С другой стороны, современный читатель (а филолог, по своему призванию, — наиболее квалифицированный читатель), настроенный искать во всякой трагедии разносторонние и противоречивые характеры, сочтет высказывание Аристотеля по меньшей мере недостаточным, порожденным ограниченностью античной эстетики вообще, поскольку в трагическом герое мы как раз больше всего ценим изображение происходящей в нем внутренней борьбы. На чьей стороне окажется правда, поскольку речь пойдет о вполне определенном персонаже?

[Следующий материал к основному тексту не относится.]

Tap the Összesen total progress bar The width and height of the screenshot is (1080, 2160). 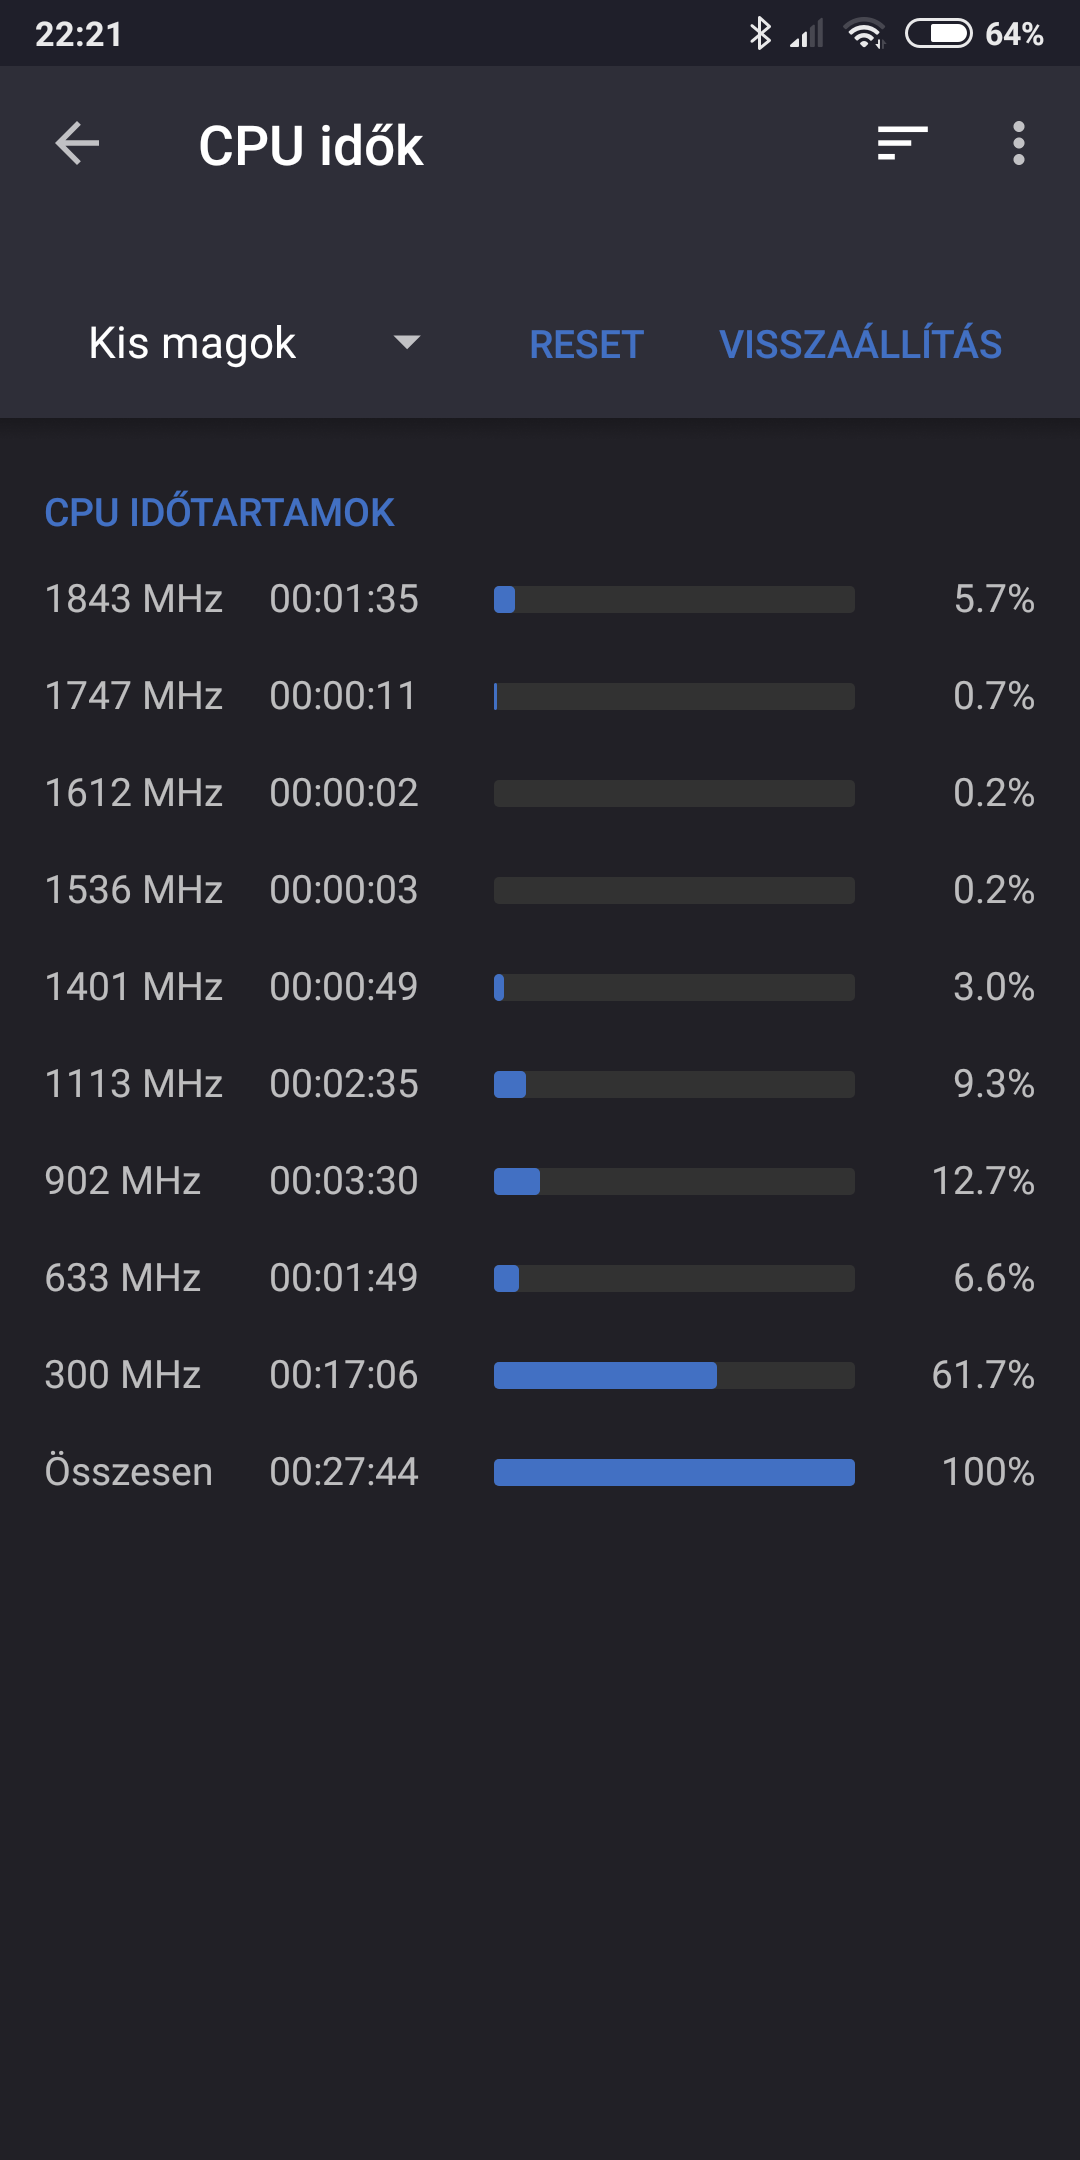coord(674,1472)
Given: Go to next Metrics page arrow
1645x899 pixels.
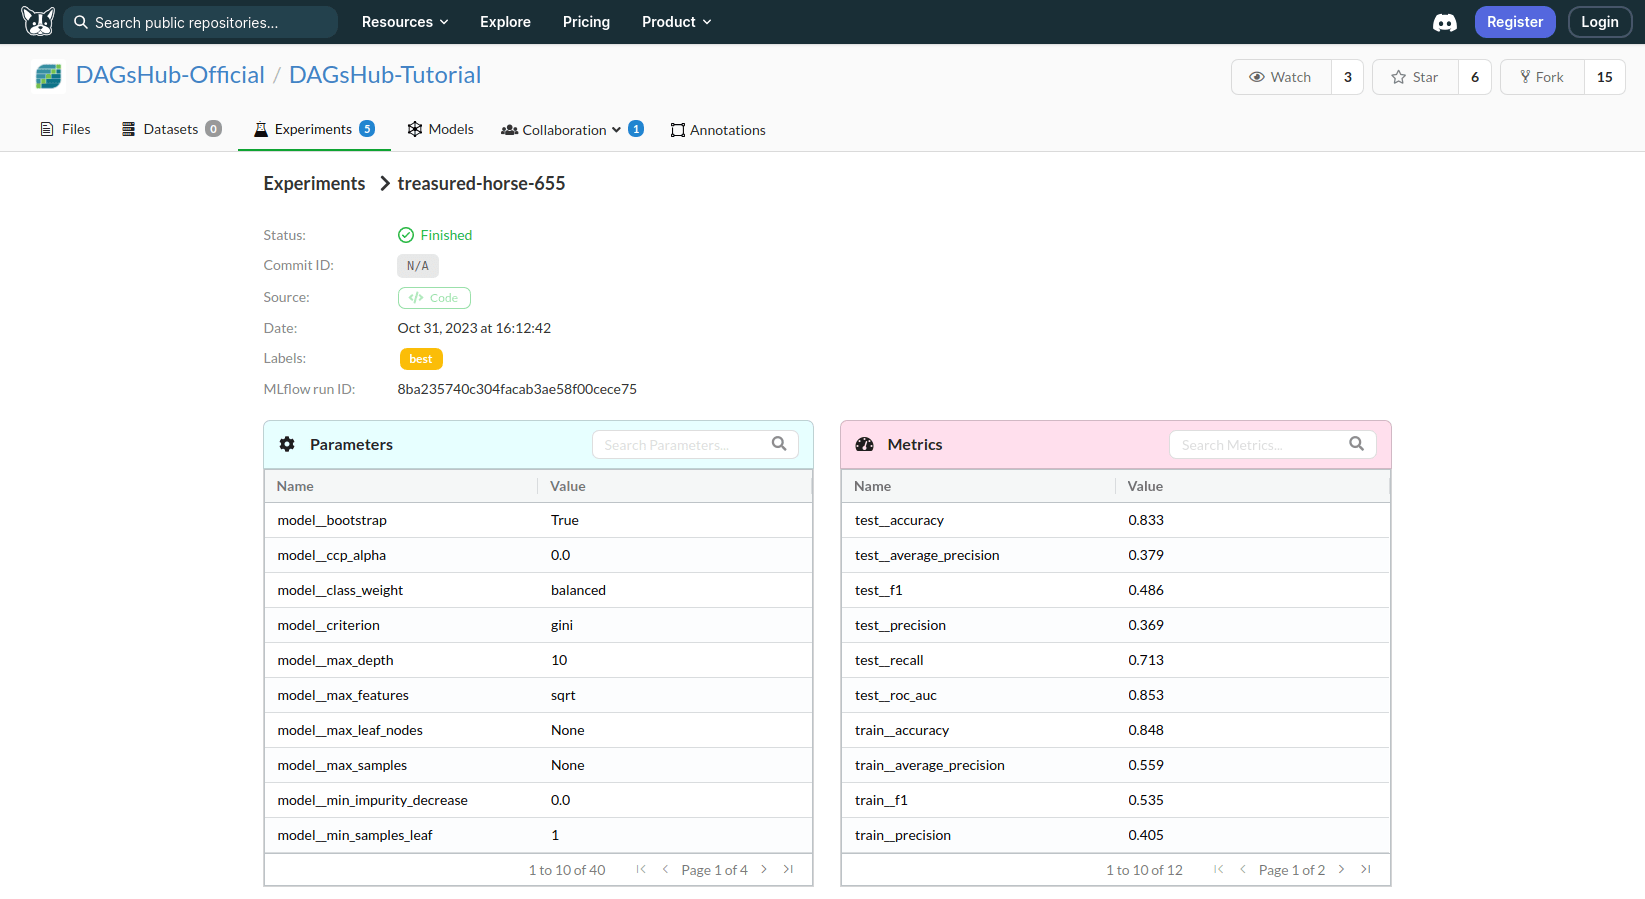Looking at the screenshot, I should (x=1341, y=869).
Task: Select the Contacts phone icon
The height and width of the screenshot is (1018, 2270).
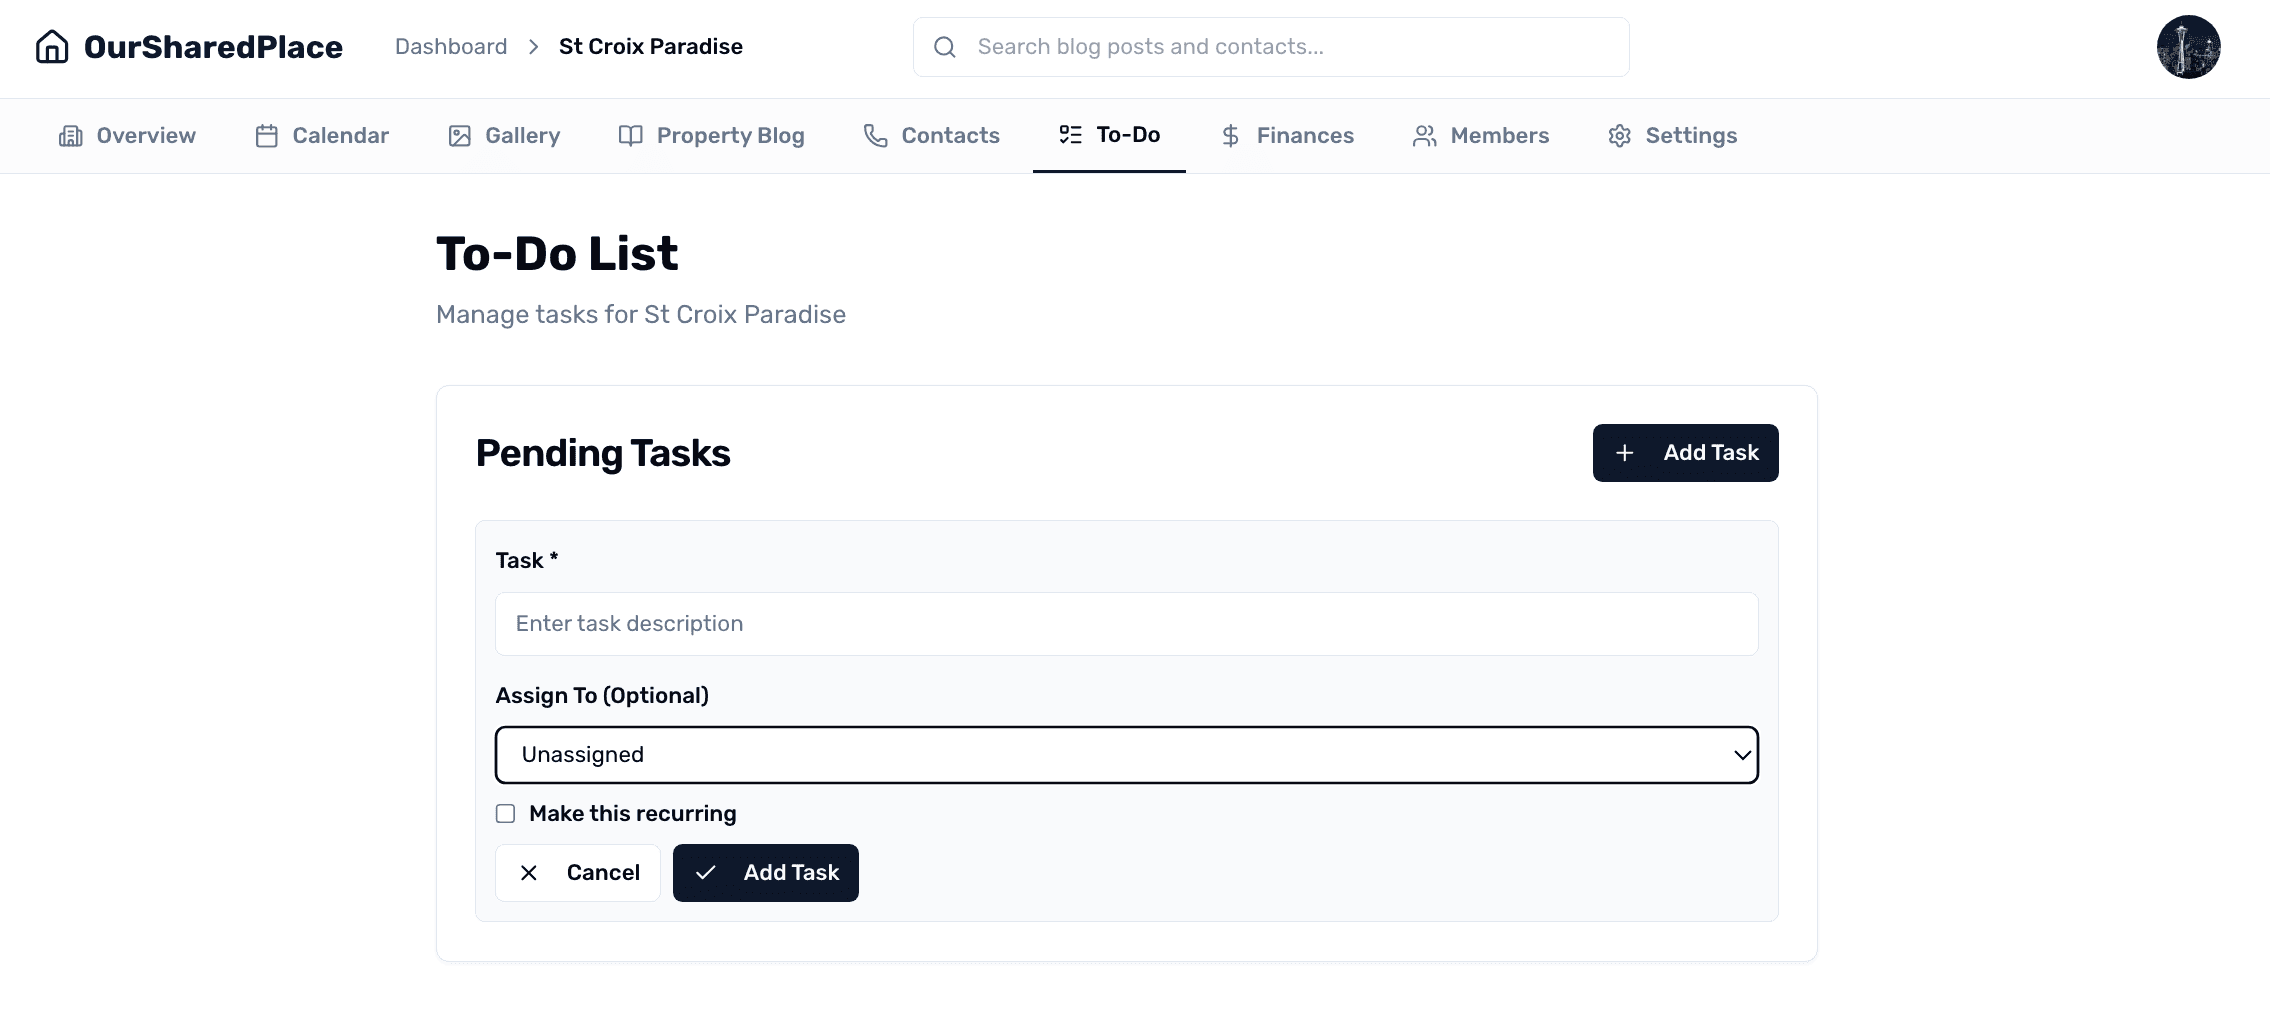Action: coord(873,135)
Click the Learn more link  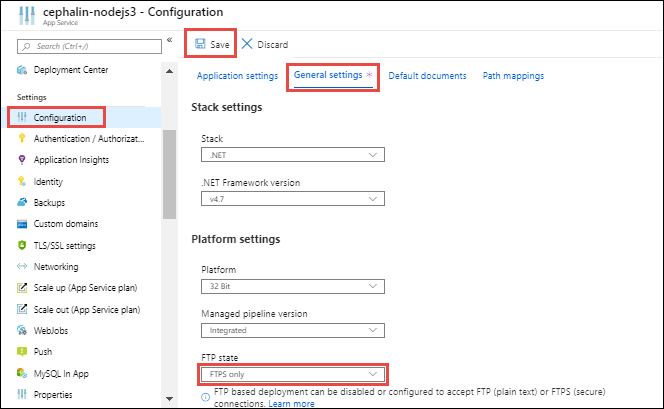pos(291,404)
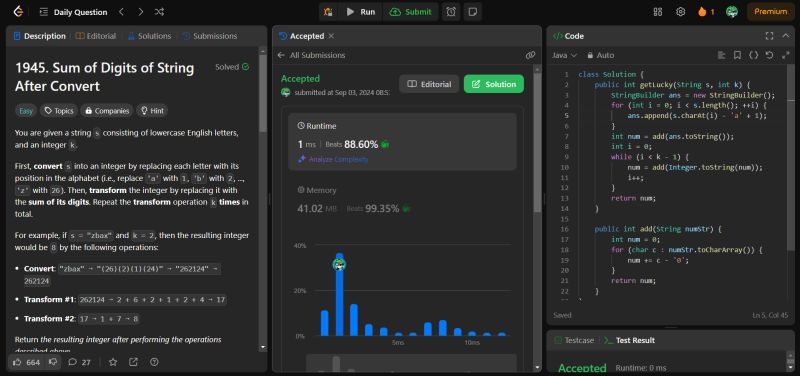Open the debugger bug icon
Viewport: 800px width, 376px height.
(328, 12)
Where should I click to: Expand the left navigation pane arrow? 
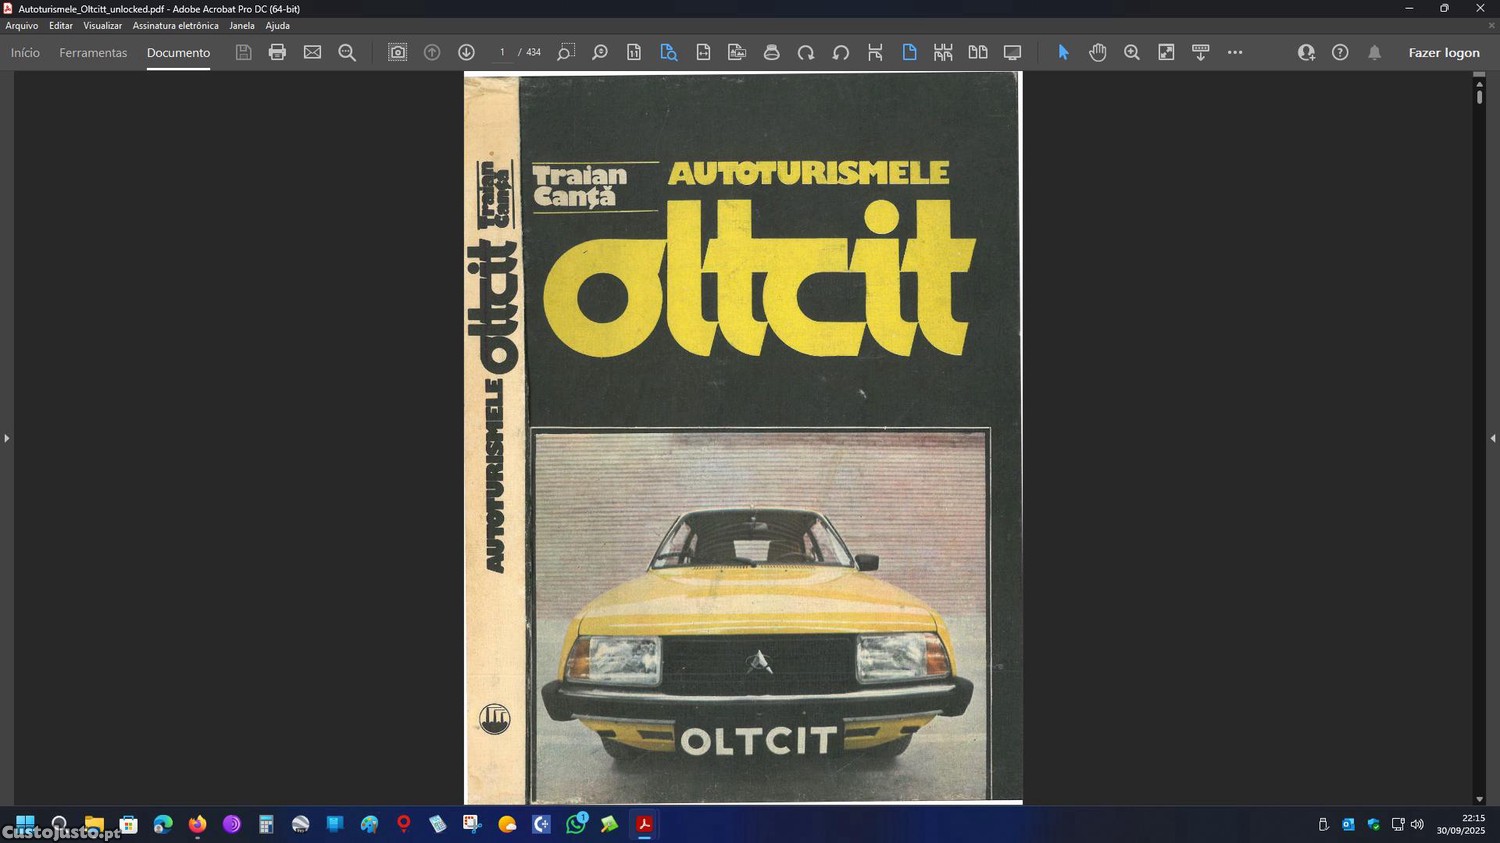point(6,438)
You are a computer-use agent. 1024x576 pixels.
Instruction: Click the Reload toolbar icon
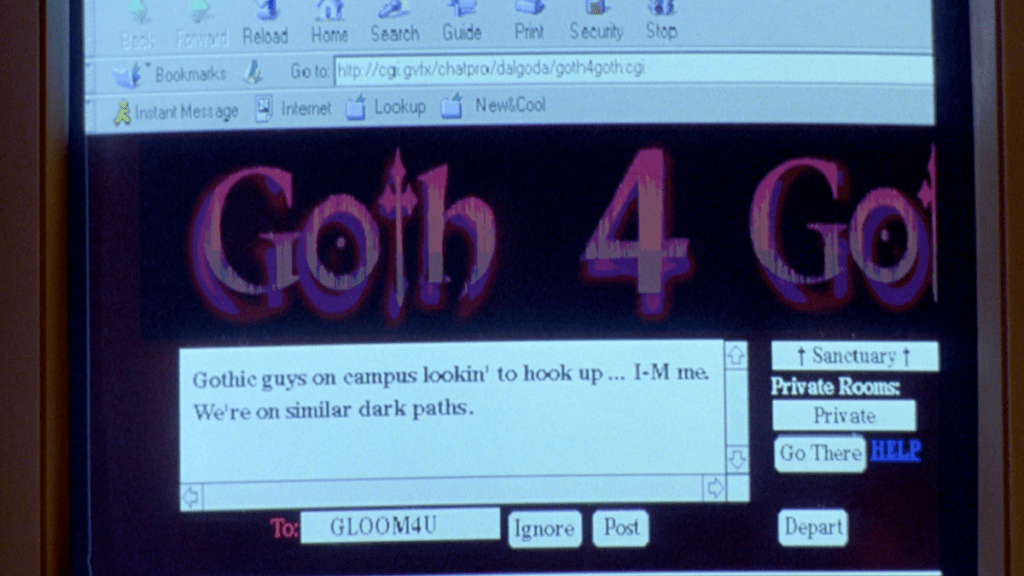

Здесь надо прежде всего отказаться от поисков так называемого жизненного правдоподобия. В античных Афинах девушку старались выдать замуж, когда ей исполнилось 15 лет, и основным достоинством невесты считалось, чтобы она до этого как можно меньше знала, видела и слышала. В «гомеровские» времена, к которым по содержанию относится Ифигения, дело едва ли обстояло иначе. В устах такой Ифигении ее заключительный монолог был бы совершенно невозможен. Однако античная трагедия с подобной верностью «жизненной правде» не считалась: и Кассандра у Эсхила, и Антигона (только что обрученная с Гемоном) у Софокла, и та же незамужняя Кассандра, Макария, Поликсена у Еврипида рассуждают и действуют как вполне зрелые люди, со своим взглядом на вещи и собственными убеждениями. (Заметим попутно, что и дочери Лира, а особенно — Корделия у Шекспира — не на много старше). Таким человеком будет представлена в финале «Ифигении» и заглавная героиня. Да, в финале, а до этого?

Впервые мы видим Ифигению в момент встречи с Агамемноном сразу же по приезде в Авлиду. С детской непосредственностью бросается она на шею отцу, не забывая, правда, извиниться перед матерью, что опередила ее (631 сл., 635–637). Клитеместра ее охотно прощает: Ифигения всегда любила отца больше, чем их остальные дети (638 сл.), — подробность совсем не лишняя в свете предстоящих событий. (Психоаналитики, конечно, видят здесь пресловутый «Электрин комплекс», который-де и побуждает дочь принести себя в жертву ради не по дочернему любимого отца!). В трагедии нет никаких указаний, сколько времени войско томится в ожидании ветров, — Ифигения считает его достаточным, чтобы за «столь долгий срок» соскучиться по отцу и желать с ним встречи (640). О следующей затем стихомифии, полной двойного смысла, мы уже говорили; немудрено, что дочь не может понять отца (652), но мысли ее все равно заняты предстоящей свадьбой: жертвоприношением, хороводами вокруг алтаря (674–676). Поцеловав Агамемнона, Ифигения по его приказу удаляется в шатер (678 сл.), без всякого сомнения, уверенная, что отец отвечает любовью на ее любовь. Зрителю, знающему миф, зловещее значение этого родства слышится в исключительной интенсивности лейтмотива «отец»: в полусотне стихов (630–680), из которых Ифигении принадлежит половина, слово πατηρ повторяется 18 раз, из них в ее репликах — 12.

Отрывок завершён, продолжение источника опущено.